=== CHALLENGE ===
Rewrite the records that begin at the line with "MASTER BEDROOM label" and stop after the line with "coord(470,501)", putting "attic" in place of "loft" and leaving everything else unchanged.

* * *

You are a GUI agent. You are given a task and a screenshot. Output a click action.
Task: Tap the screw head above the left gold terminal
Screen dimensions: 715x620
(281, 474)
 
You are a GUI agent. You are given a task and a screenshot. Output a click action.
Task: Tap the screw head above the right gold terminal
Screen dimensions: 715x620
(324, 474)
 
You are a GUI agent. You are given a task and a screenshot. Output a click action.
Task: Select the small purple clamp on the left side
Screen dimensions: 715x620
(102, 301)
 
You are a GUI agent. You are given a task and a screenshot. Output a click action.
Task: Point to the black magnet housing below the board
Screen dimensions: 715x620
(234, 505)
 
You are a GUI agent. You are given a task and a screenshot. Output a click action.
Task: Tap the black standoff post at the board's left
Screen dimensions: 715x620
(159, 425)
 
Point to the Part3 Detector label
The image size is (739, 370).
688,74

* * *

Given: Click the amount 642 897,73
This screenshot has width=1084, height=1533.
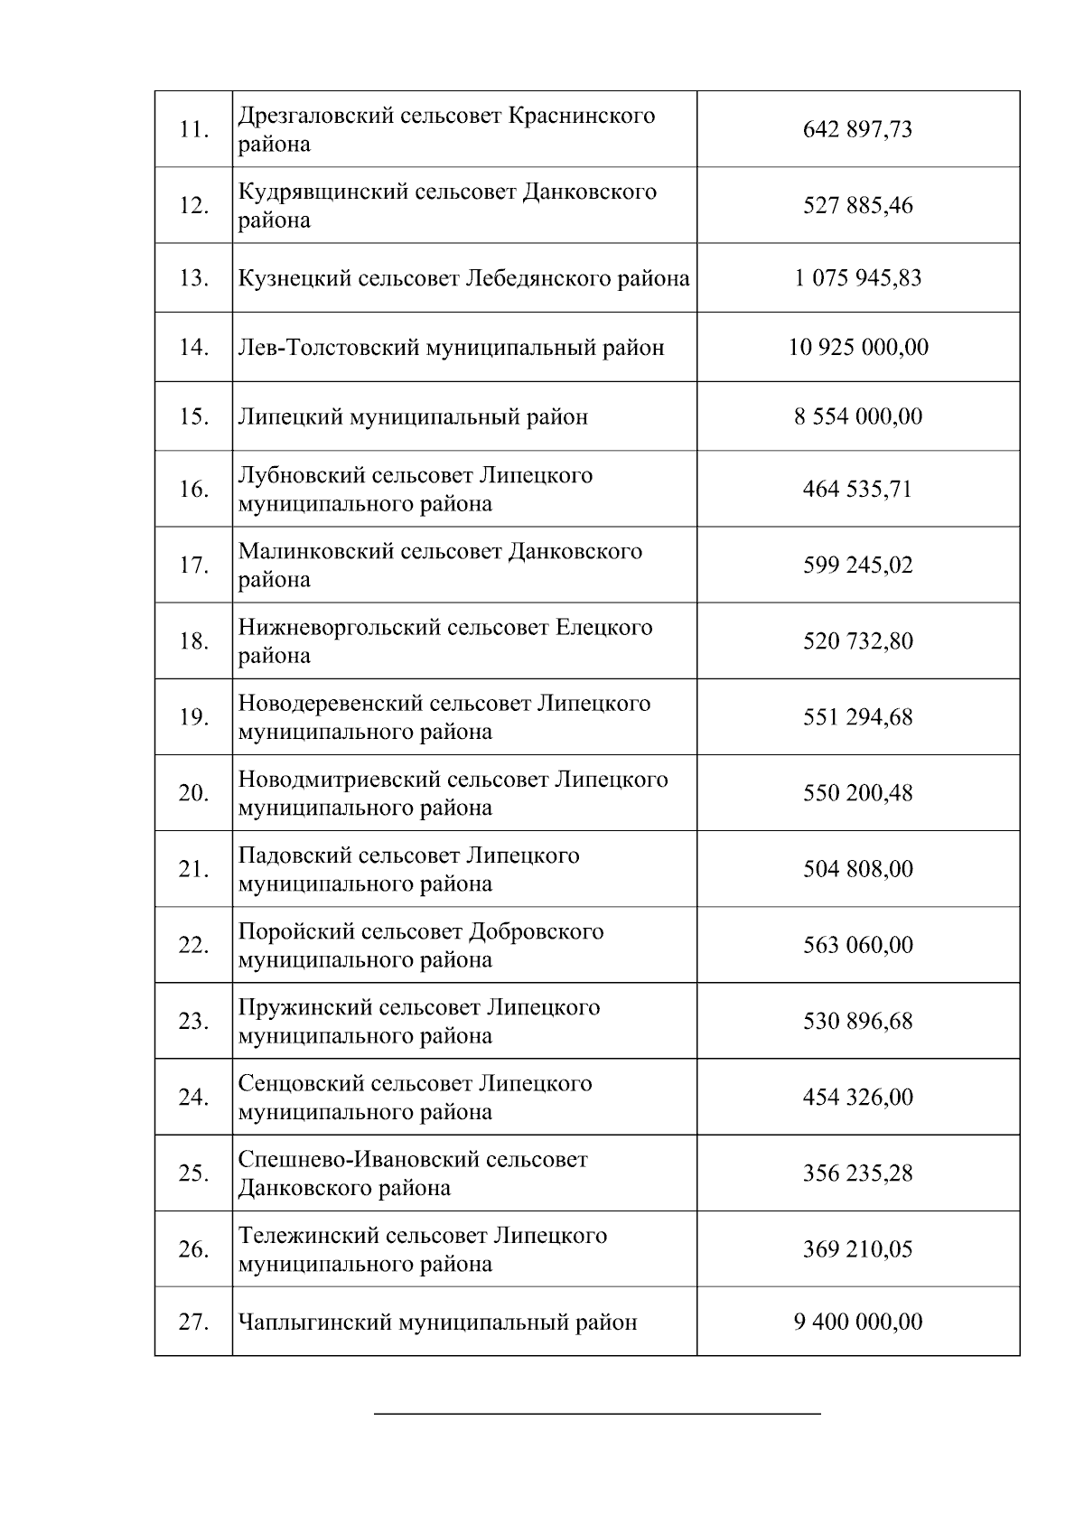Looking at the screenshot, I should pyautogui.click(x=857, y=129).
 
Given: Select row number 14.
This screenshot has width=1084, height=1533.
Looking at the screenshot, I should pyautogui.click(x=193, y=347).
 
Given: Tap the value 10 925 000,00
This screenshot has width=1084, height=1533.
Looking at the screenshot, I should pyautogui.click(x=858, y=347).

* * *

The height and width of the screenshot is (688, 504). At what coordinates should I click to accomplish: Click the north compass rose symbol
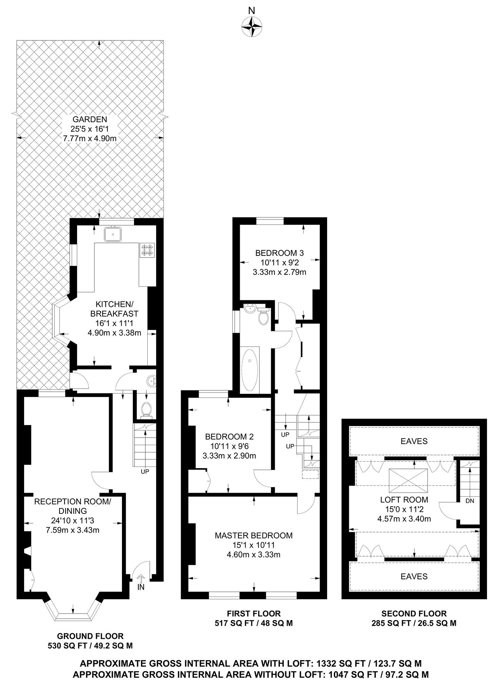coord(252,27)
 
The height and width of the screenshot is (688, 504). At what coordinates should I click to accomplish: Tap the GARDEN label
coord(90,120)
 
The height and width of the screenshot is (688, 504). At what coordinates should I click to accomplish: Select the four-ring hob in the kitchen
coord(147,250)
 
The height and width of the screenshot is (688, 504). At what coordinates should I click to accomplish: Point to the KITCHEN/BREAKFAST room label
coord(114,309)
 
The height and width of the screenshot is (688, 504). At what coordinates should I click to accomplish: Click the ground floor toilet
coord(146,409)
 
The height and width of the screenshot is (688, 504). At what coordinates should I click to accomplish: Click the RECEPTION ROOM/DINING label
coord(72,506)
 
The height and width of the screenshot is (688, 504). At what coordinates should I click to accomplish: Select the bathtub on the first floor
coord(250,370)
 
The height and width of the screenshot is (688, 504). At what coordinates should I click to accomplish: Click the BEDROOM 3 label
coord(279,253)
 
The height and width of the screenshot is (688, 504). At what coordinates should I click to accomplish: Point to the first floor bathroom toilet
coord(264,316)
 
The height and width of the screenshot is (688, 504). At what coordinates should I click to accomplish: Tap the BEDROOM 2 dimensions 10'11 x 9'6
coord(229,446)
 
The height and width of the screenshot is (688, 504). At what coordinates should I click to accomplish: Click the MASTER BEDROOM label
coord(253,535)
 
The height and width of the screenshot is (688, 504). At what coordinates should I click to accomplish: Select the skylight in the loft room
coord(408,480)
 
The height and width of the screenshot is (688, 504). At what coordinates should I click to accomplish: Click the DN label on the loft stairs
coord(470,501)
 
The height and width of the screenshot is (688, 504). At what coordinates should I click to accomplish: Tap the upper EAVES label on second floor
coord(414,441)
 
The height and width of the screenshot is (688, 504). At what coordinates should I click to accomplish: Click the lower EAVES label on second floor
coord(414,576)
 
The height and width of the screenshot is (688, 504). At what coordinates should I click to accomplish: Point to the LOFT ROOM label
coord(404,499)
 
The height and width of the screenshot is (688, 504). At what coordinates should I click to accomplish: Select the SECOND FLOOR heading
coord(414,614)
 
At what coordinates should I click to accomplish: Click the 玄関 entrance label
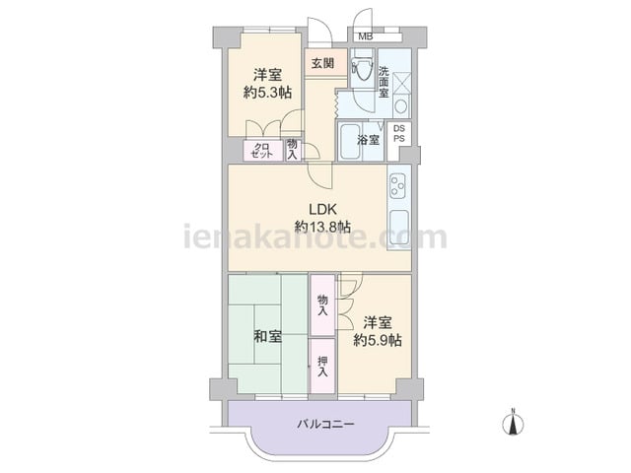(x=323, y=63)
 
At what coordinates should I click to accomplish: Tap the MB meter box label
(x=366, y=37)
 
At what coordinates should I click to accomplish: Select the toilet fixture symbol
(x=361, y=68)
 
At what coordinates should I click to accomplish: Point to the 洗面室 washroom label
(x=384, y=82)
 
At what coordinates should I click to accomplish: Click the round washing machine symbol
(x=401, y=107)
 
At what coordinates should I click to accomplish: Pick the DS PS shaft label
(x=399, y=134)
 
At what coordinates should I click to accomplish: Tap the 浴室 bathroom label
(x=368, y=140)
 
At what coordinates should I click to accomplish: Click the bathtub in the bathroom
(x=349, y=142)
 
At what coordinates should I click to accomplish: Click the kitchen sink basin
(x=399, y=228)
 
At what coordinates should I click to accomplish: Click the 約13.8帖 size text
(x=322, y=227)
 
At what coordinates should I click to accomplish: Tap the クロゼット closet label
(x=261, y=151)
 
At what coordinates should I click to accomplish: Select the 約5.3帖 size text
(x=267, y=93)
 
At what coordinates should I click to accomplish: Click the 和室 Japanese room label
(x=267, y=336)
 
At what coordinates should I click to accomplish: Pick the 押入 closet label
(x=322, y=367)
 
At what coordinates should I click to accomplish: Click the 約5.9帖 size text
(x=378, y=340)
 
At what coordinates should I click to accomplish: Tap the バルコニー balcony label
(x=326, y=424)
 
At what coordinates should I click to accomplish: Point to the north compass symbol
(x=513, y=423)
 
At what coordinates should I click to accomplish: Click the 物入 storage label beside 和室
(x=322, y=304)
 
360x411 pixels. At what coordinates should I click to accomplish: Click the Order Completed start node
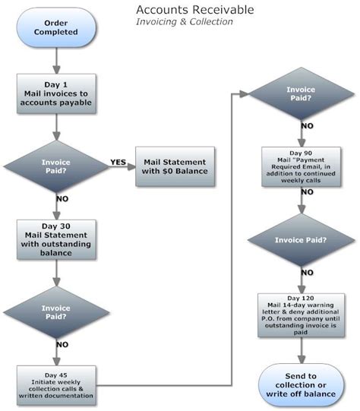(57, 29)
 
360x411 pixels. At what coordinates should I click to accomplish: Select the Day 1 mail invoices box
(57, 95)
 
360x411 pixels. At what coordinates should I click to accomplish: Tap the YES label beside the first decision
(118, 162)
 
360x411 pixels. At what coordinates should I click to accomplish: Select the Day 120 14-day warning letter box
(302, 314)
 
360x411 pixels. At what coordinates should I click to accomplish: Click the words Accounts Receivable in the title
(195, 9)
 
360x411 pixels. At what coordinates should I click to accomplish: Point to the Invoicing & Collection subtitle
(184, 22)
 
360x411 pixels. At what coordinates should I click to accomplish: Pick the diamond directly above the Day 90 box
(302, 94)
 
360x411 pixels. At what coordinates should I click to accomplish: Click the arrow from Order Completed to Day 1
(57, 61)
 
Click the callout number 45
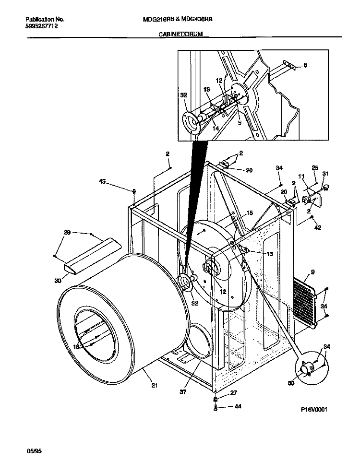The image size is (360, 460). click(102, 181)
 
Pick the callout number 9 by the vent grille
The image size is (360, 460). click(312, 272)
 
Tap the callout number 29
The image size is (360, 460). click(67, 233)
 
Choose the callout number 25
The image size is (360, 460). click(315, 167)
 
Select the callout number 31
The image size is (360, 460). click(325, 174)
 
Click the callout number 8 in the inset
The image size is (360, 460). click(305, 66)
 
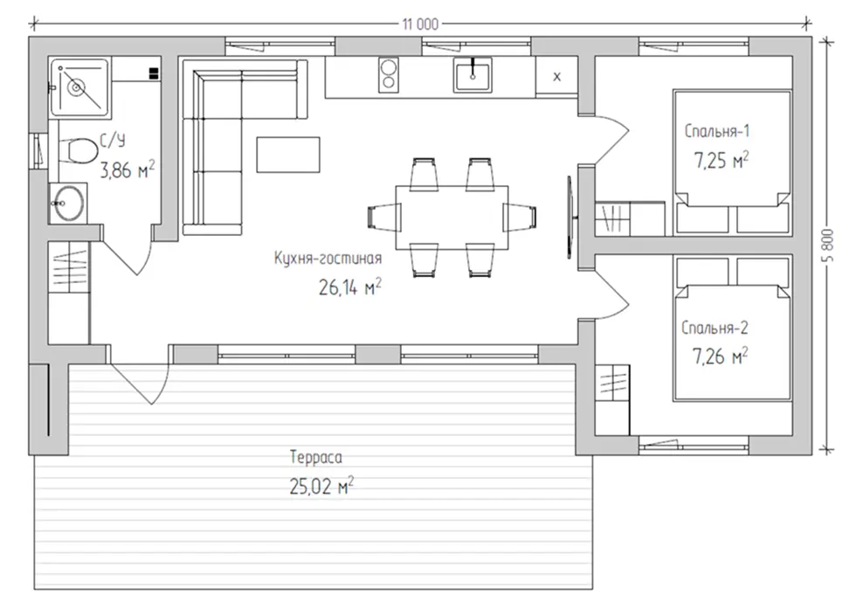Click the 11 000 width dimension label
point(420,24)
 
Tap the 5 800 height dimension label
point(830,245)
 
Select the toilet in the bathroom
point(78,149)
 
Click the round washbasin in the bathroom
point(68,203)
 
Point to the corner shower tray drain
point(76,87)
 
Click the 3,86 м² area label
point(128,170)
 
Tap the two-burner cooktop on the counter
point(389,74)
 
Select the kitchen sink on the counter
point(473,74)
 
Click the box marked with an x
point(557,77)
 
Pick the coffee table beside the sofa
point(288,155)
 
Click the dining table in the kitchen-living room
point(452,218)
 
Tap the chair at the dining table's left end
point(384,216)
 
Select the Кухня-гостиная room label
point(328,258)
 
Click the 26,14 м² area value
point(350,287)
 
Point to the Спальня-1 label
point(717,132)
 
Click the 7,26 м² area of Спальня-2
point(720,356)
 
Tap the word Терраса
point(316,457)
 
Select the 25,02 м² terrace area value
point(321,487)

* * *

=== ANSWER BELOW ===
The height and width of the screenshot is (688, 504). At what coordinates should I click to accomplish: Click the MASTER BEDROOM label
coord(253,535)
 
The height and width of the screenshot is (688, 504). At what coordinates should I click to accomplish: Select the skylight in the attic room
coord(408,480)
 
The height and width of the screenshot is (688, 504). At what coordinates should I click to accomplish: Click the DN label on the attic stairs
coord(470,501)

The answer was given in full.